** Opening Available data block **

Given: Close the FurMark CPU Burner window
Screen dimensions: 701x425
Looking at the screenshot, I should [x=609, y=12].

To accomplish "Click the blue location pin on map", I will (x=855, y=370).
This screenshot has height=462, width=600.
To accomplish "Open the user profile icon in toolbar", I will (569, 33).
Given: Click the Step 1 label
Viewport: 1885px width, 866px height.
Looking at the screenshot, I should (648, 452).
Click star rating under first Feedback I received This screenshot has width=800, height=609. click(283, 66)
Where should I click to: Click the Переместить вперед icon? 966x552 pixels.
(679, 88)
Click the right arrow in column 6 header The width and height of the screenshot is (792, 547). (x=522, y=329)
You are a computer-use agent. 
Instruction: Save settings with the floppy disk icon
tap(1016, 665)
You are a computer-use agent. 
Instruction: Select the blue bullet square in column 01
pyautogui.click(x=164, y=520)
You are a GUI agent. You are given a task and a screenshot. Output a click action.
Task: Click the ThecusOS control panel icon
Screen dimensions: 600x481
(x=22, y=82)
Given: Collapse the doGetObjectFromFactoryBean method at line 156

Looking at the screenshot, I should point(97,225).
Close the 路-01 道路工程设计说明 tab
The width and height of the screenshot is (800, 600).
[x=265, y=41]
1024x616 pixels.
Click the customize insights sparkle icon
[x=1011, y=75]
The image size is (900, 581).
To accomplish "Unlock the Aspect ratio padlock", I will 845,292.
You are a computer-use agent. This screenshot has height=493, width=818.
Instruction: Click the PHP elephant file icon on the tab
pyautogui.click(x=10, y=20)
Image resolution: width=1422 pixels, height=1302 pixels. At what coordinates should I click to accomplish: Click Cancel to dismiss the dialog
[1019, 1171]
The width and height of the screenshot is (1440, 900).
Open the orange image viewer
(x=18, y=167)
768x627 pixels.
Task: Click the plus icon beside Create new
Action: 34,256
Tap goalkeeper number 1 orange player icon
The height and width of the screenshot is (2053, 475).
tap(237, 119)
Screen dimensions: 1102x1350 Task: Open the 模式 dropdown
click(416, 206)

** Closing Available data block **

» **Work request**: Above are the records. Copy every line in them holding "will".

» **Exercise response**:
To accomplish "Click the blue location pin on map", I will (x=855, y=370).
To accomplish "Open the user profile icon in toolbar", I will (569, 33).
To accomplish "Unlock the Aspect ratio padlock", I will 845,292.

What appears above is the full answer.